Supreme survived, however, though it functions with a three-person staff and just one other band on its imprint besides Red House Painters. Regardless, Jacquin is confident that Old Ramon will come out soon. He notes that Island's recent hiring of a new director of artists and repertoire will help Supreme "lock in a date."
At this point, Kozelek isn't convinced.
Talking about Old Ramon gets him stammering. "The thing about it is ... there's ... it's so hard to ... it's crazy." He points out the revolving-door status of Island Records presidents, the fact that all the supporters of the band at the label have left or been fired, and says that every week he gets a different story about the album's status.
"I've been extremely patient with these people," he says. "Every time I talk to them, I feel like they're buying a little more time with me. They've said, 'Let's give it a few weeks, we're gonna talk to this person or that person.' Basically I've been so patient, and if maybe by the middle of June ... if there isn't a release date scheduled for sure by that time, I'm just gonna get my lawyer and try to get out of this deal because I need to find somebody that can put this record out.
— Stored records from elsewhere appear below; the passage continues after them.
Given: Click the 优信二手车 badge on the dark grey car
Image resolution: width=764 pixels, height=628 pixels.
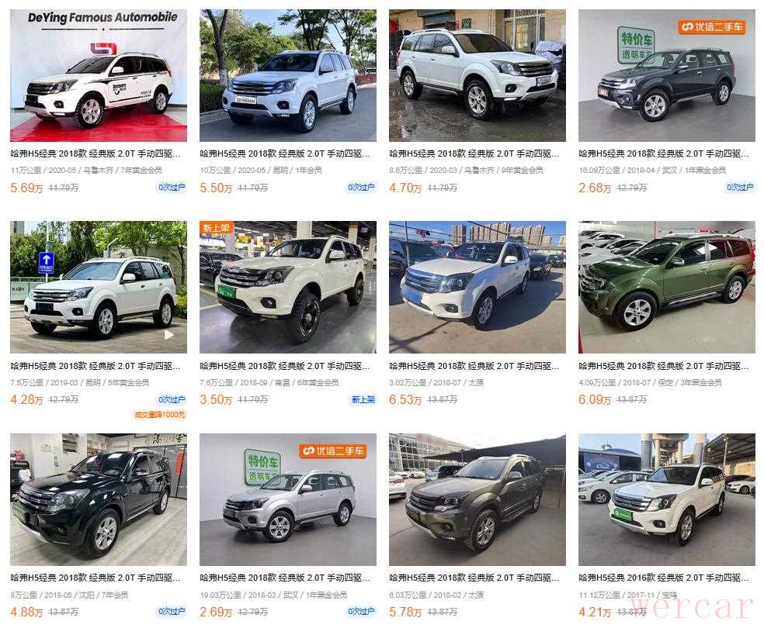Looking at the screenshot, I should [711, 27].

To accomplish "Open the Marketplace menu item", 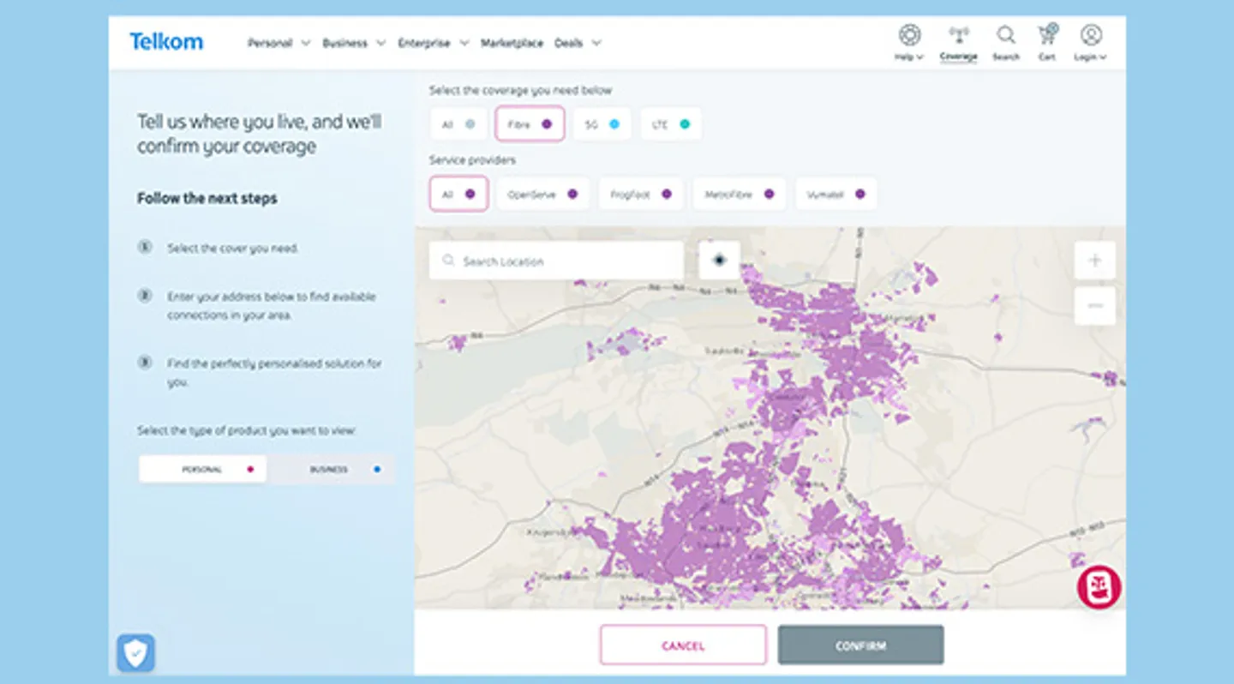I will coord(512,43).
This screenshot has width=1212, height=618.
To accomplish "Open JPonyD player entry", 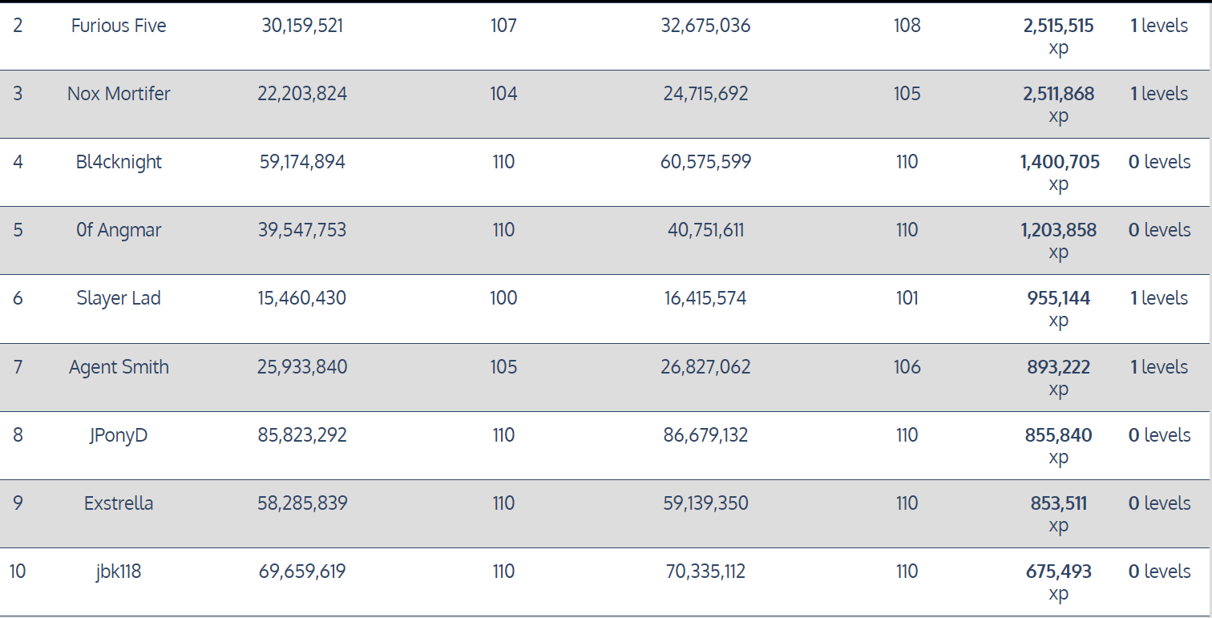I will 119,435.
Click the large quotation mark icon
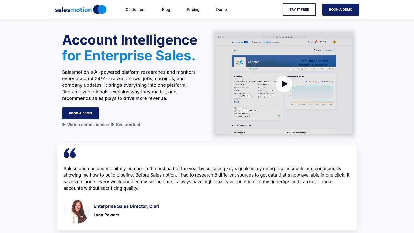This screenshot has height=233, width=414. coord(70,153)
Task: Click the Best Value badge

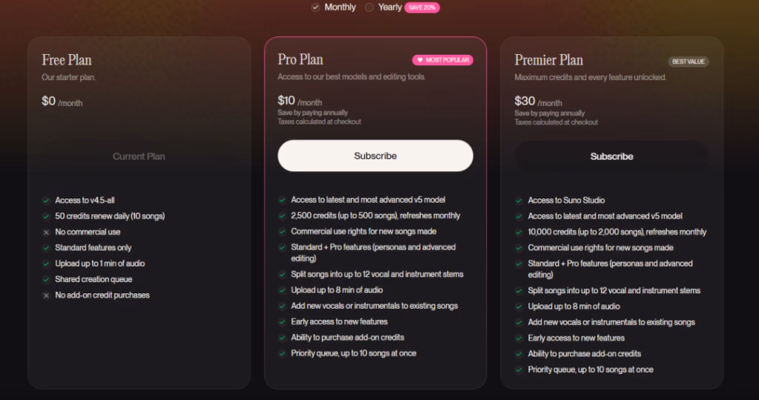Action: pyautogui.click(x=689, y=61)
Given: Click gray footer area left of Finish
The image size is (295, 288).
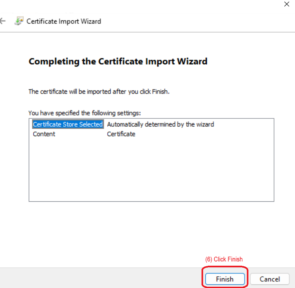Looking at the screenshot, I should click(97, 278).
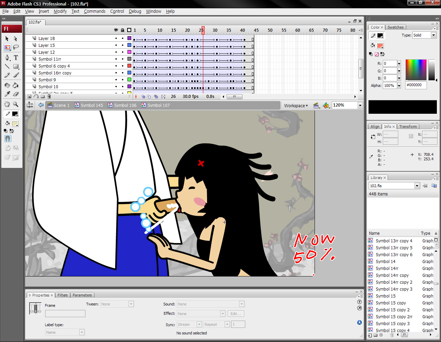Select the Zoom magnifier tool
441x342 pixels.
(16, 104)
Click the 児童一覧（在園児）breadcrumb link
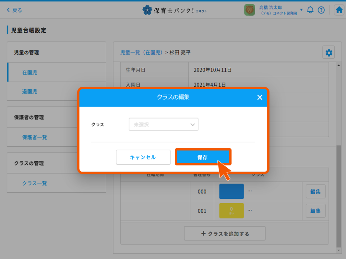 pos(141,52)
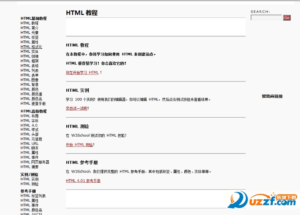Open the HTML 速查手册 link
The width and height of the screenshot is (300, 215).
tap(33, 104)
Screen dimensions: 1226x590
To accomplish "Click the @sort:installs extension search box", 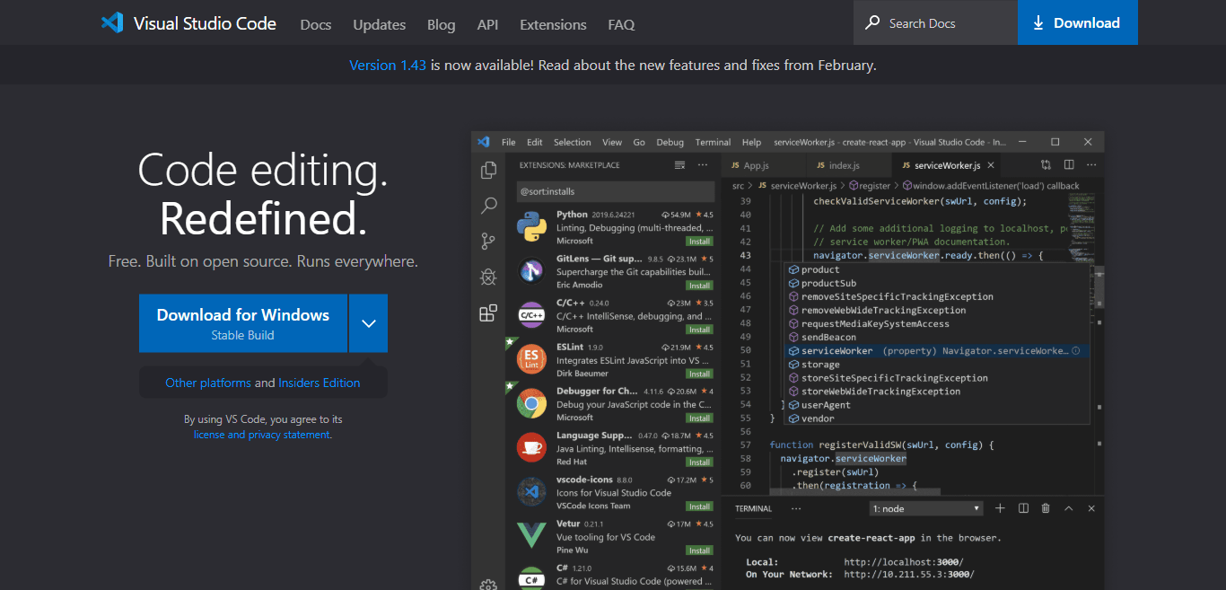I will pos(616,191).
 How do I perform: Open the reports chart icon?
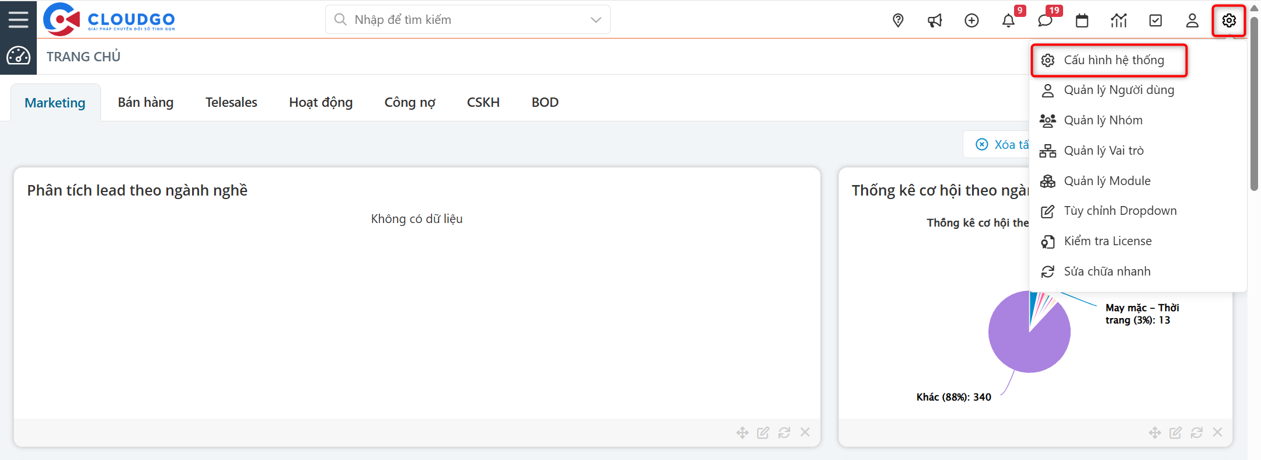(x=1119, y=20)
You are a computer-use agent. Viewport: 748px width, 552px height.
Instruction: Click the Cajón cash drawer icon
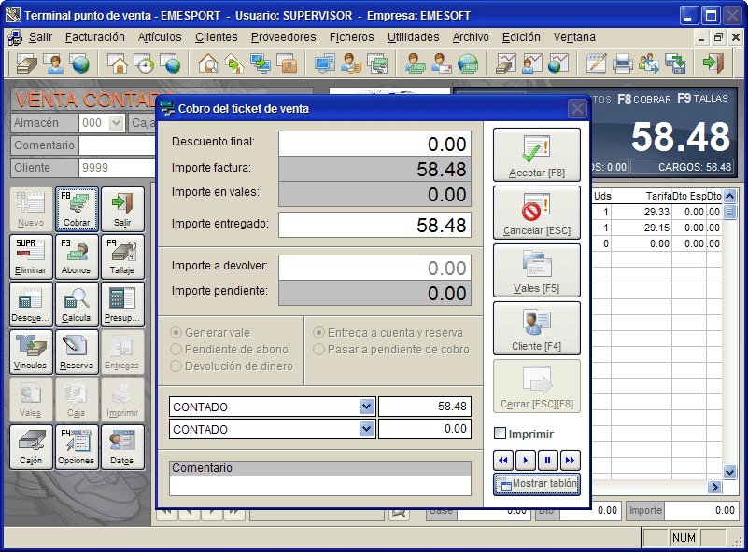coord(31,447)
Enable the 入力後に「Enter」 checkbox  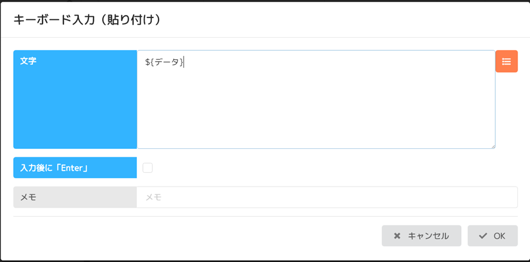point(147,167)
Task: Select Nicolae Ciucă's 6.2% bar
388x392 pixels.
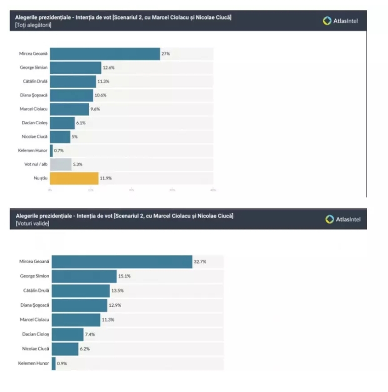Action: [65, 349]
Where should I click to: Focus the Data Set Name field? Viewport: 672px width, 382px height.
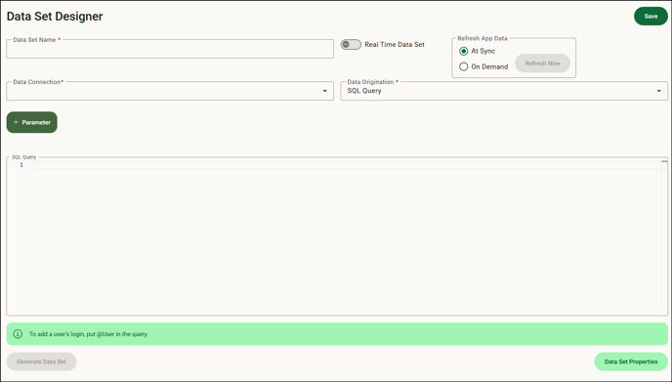tap(170, 49)
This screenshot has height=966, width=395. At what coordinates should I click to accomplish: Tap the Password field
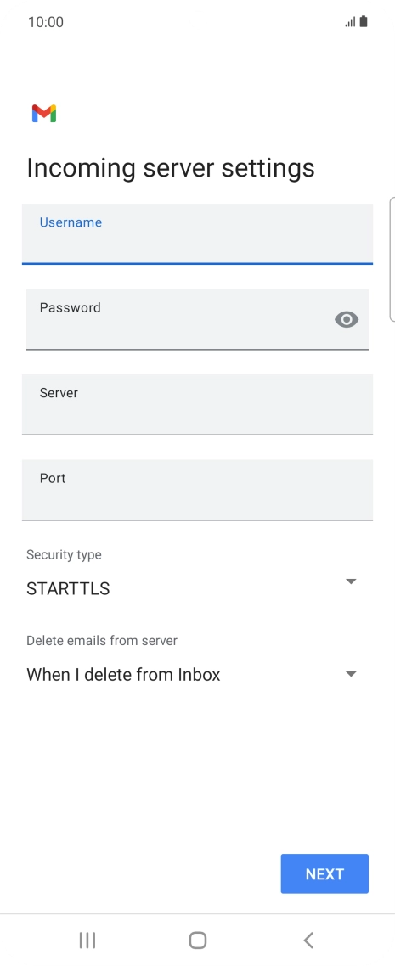pos(197,319)
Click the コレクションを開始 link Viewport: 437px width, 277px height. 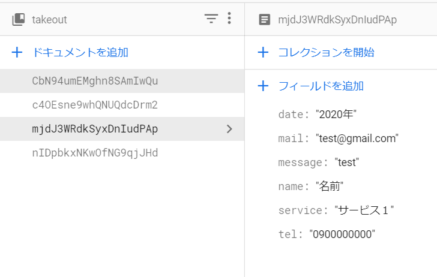pyautogui.click(x=326, y=53)
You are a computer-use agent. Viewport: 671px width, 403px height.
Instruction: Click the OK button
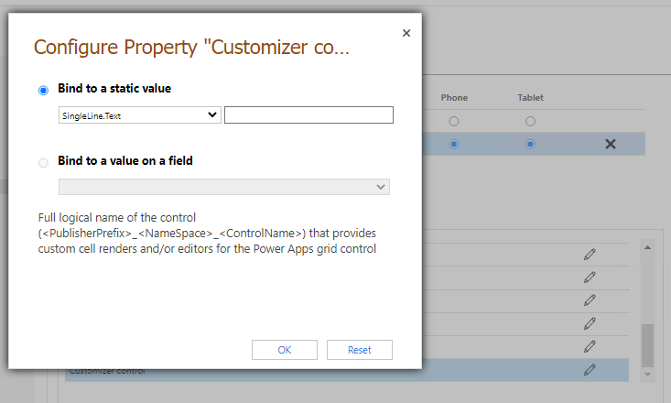coord(284,350)

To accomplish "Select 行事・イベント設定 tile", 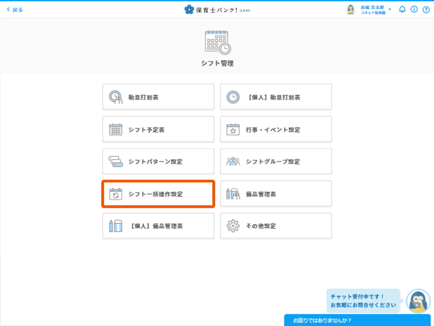I will pyautogui.click(x=276, y=130).
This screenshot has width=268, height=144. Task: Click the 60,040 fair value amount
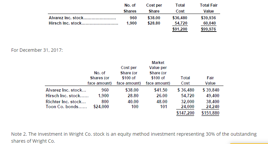pyautogui.click(x=209, y=23)
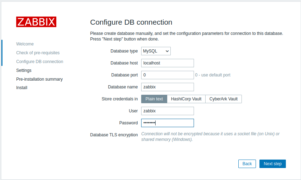Choose HashiCorp Vault for credentials
301x180 pixels.
pyautogui.click(x=186, y=99)
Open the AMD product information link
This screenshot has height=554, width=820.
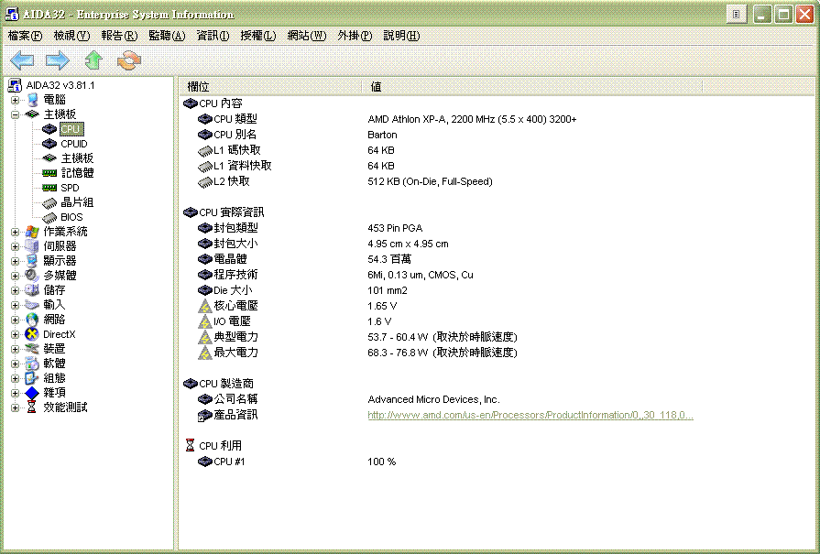(x=530, y=415)
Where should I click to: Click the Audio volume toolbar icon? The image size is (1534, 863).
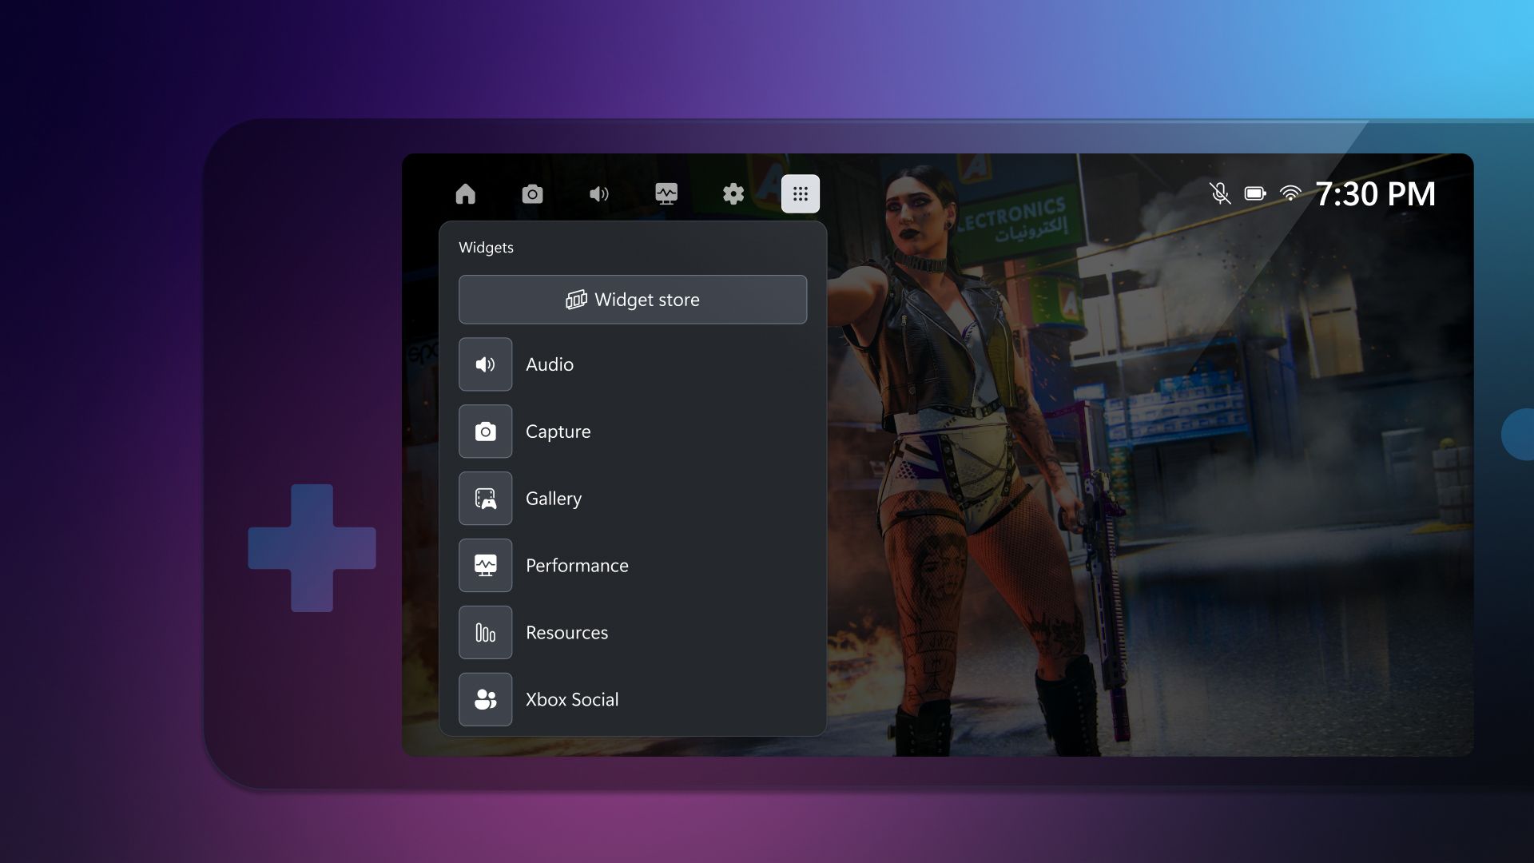(x=599, y=193)
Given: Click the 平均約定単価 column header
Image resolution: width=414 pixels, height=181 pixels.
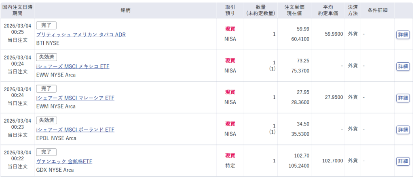Looking at the screenshot, I should tap(327, 10).
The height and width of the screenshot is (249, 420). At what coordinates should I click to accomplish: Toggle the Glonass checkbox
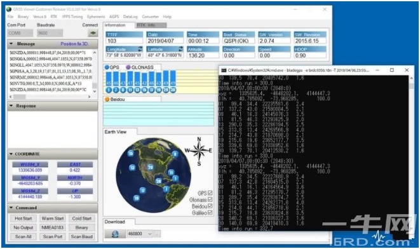coord(210,199)
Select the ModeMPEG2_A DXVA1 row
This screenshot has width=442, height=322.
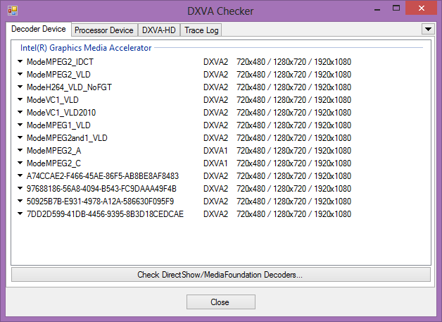coord(53,151)

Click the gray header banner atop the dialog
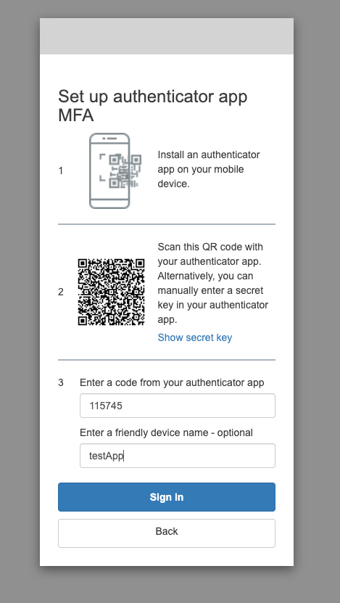click(x=167, y=36)
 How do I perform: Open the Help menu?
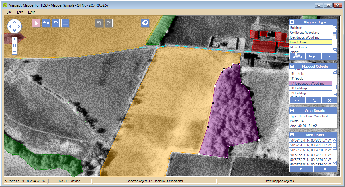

It's just been too long."
Old Ramon is a fine extension of Kozelek's tinkering with electric guitars and moody acoustic ballads, a path he began drifting down -- everything about Kozelek's music drifts -- 10 years ago. In the late '80s he began playing San Francisco clubs and coffeehouses. Blessed with a rich tenor and a willingness to metaphorically slash his wrists in public, Kozelek caught the attention of Mark Eitzel, which helped him land a contract with Britain's 4AD, whose moody folk and rock acts release albums with elegant, sepia-toned cover art.